# Start of Given text

Chip development is also moving toward greater use of qualified IP as process costs rise and product cycles shorten. Companies are less willing to design every supporting block internally unless it provides clear differentiation. That has increased demand for silicon-proven IP and supplier ecosystems that reduce integration risk.
The mixed-signal portion of that market carries particular weight because analogue IP is less portable than digital IP. Layout, noise sensitivity, device matching, process variation, and packaging conditions can all influence performance. A PLL that performs well in isolation still has to function in the electrical environment created by regulators, converters, digital switching, and sensor interfaces around it.
In-situ monitoring adds a further layer to the portfolio. Timing monitors and related observability IP are becoming more valuable as SoCs are deployed in safety-related, high-reliability, and long-lifecycle systems. Automotive, industrial, and data-processing devices increasingly need to monitor operating conditions, detect degradation, and support functional safety or predictive-maintenance strategies.
Audio sits within the same integration pattern. Voice interfaces, low-power wake-word detection, industrial acoustic sensing, and consumer audio systems depend on carefully managed analogue and mixed-signal design. Combining audio converters, amplifiers, voice activity detection, low-power clocking, and power IP gives SoC developers a clearer route to always-on functions without inflating power budgets.
The partnership points to a more modular SoC supply chain in which design teams select coherent IP clusters rather than isolated blocks. As semiconductor development becomes more expensive, reliable mixed-signal subsystem assembly from proven IP is becoming a competitive factor across industrial, automotive, IoT, and computing markets.

# End of Given text
# Start of Collected data

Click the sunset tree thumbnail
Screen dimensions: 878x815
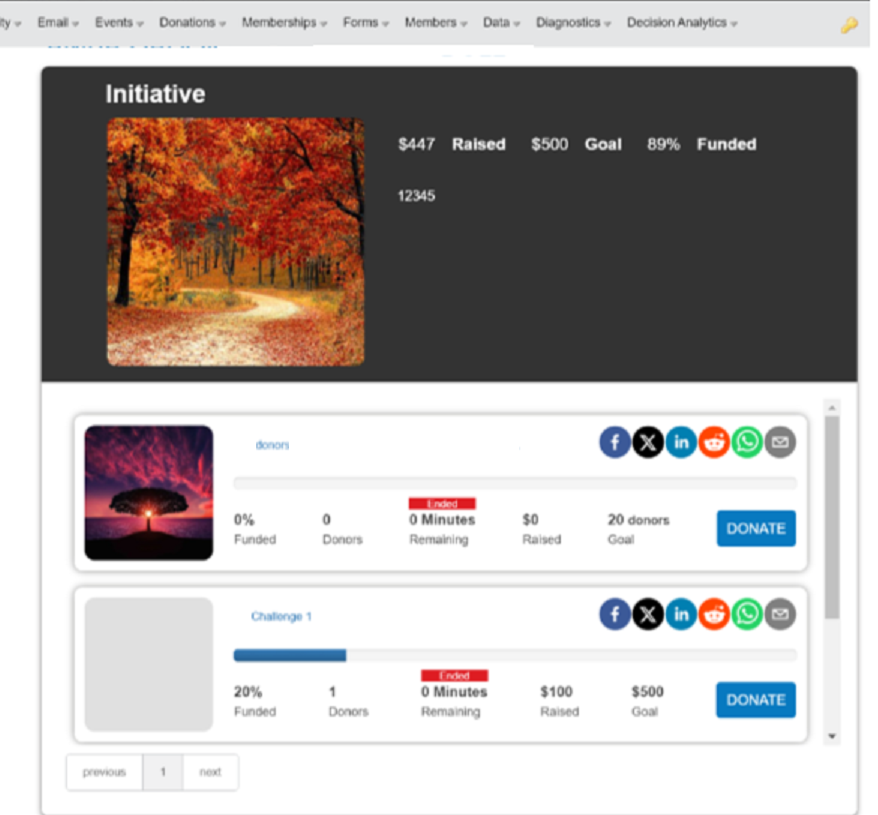tap(149, 492)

# End of Collected data

Can you write out the part of the chip IP passage that opens with the words containing "Chip development is" and closes with "interfaces around it."? Work from the chip IP passage alone.

_Task response_:
Chip development is also moving toward greater use of qualified IP as process costs rise and product cycles shorten. Companies are less willing to design every supporting block internally unless it provides clear differentiation. That has increased demand for silicon-proven IP and supplier ecosystems that reduce integration risk.
The mixed-signal portion of that market carries particular weight because analogue IP is less portable than digital IP. Layout, noise sensitivity, device matching, process variation, and packaging conditions can all influence performance. A PLL that performs well in isolation still has to function in the electrical environment created by regulators, converters, digital switching, and sensor interfaces around it.